III. DEFINING A ROLE FOR THE COURTS" THE LEGAL AND STRUCTURAL IMPLICATIONS OF PRO-FEDERALISM GERRYMANDERING
The process of gerrymandering is both inherently political and ties directly into the balance of our federalism; consequently, there is a risk that, like broader issues of federalism, any standard employed by the Supreme Court to regulate gerrymandering will become politicized. As Lawrence Lessig has argued, the Court's early reliance on formalism to maintain the boundary between state and federal power made any deviation from the status quo appear political. The Court's pivot with respect to addressing the expansion of federal power brought on by the New Deal, (124) to resolving issues surrounding intergovernmental tax immunity in New York v. United States, (125) and to determining the scope of federal regulation of the states in National League of Cities v. Usury were all followed by cries of partisanship and concerns over the Court's legitimacy. (126) This has led Lessig to argue that, to avoid accusations of partisanship, the Court must "translate" federalism in order to preserve something from the framing balance in the current interpretive context. (127)

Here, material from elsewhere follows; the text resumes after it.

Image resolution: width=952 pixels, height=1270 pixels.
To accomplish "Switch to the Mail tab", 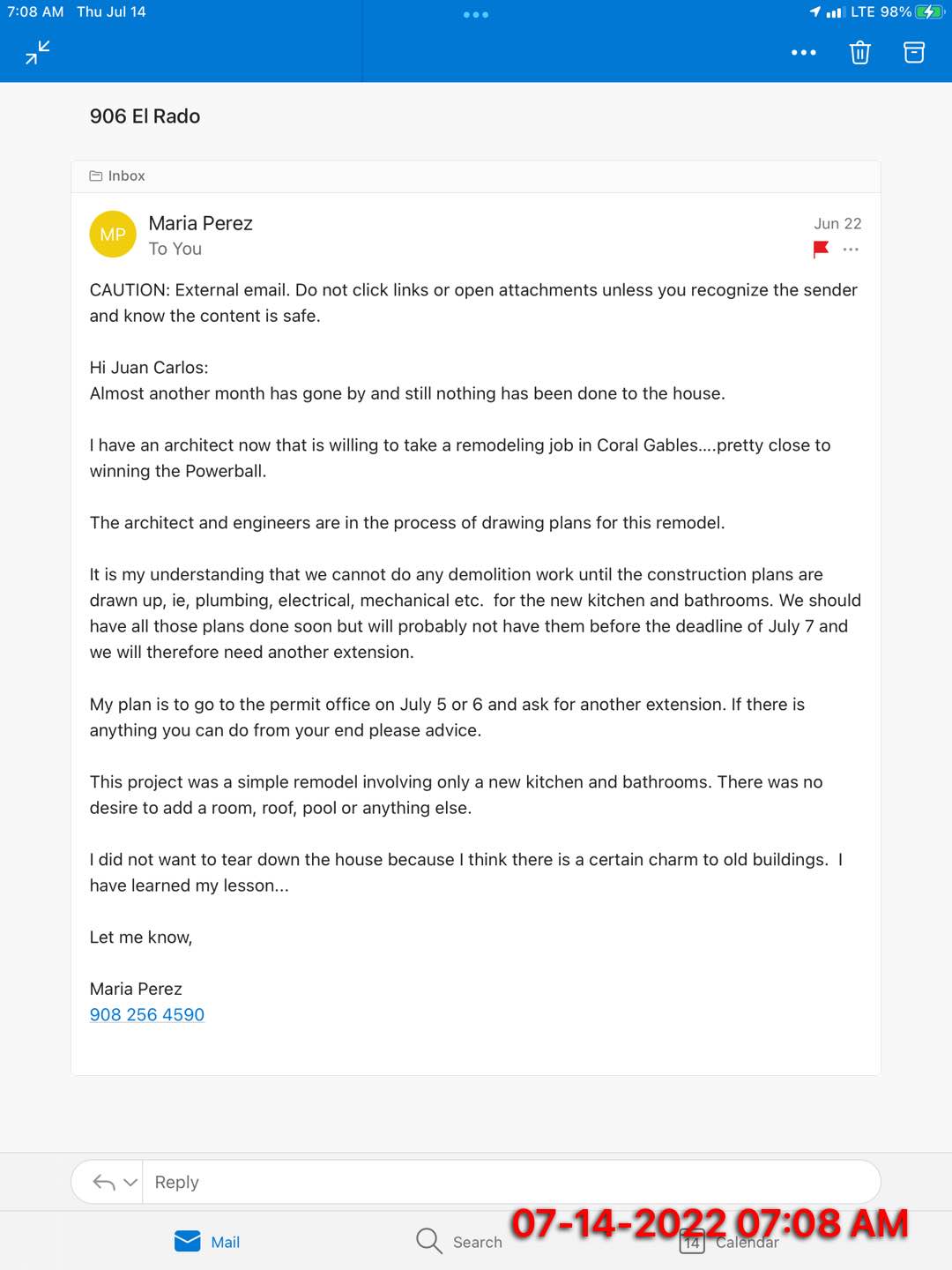I will [208, 1242].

With respect to the judicial resolution of partisan gerrymandering claims, the risk of politicization is acute and likely to occur. The integration of the political economy as a result of mass political parties, (128) much like the integration of the national economy prompting Lessig's theory of translation, makes it difficult to draw any type of boundary between state and federal action. (129) Similar to its recent approach in its federalism case law, however, the Court can resolve at least some of the issues created by gerrymandering by incrementally changing the norms that govern the process of redistricting. In order to do so, the Court has to assess the broader implications of this federalism benefit and how it affects the Court's resolution of issues that emerge in substantive areas that have some impact on congressional redistricting. This approach is preferable to constructing a new cause of action that will ignore the benefits of gerrymandering and is unlikely to capture the harm. (130)

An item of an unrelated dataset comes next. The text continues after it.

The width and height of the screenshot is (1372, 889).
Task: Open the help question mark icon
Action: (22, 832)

Part III.A argues that because partisan gerrymandering sits at the crossroads between two lines of precedent--election law and federalism--the difficulty of reconciling these two areas makes it virtually impossible to develop standards to directly regulate partisan gerrymandering. But the failure of direct regulation does not put an end to the questions surrounding the Court's role. As Part III.B shows, the focus on manageable standards has detracted from deeper discussions about the role that partisan gerrymandering plays in our system, a role that naturally influences questions of justiciability. Indeed, its federalism benefits implicate foundational questions about our system of government by forcing us to revisit several important questions of institutional design: whether mid-decade redistricting and at-large voting are approaches that can effectively convey voter preferences, and relatedly, whether redistricting conducted by independent commissions instead of state parties undermines the expression of these preferences. While direct judicial regulation of partisan gerrymandering may be even less desirable than previously assumed for reasons discussed below, the Court can still play a role in promoting the federalism benefits that underlie gerrymandering by resolving cases in related areas in a way that strengthens the states' ability to promote its interests through gerrymandering.
A. Overcoming Standards, Overcoming Law: Federalism-Reinforcing Gerrymandering and the Courts
The Supreme Court's success in articulating standards to address malapportionment and racial vote dilution have convinced many of the justices that they can have similar success with respect to partisan gerrymandering. But what should be clear, at least if I have been persuasive, is that partisan gerrymandering is different because of its federalism benefits. …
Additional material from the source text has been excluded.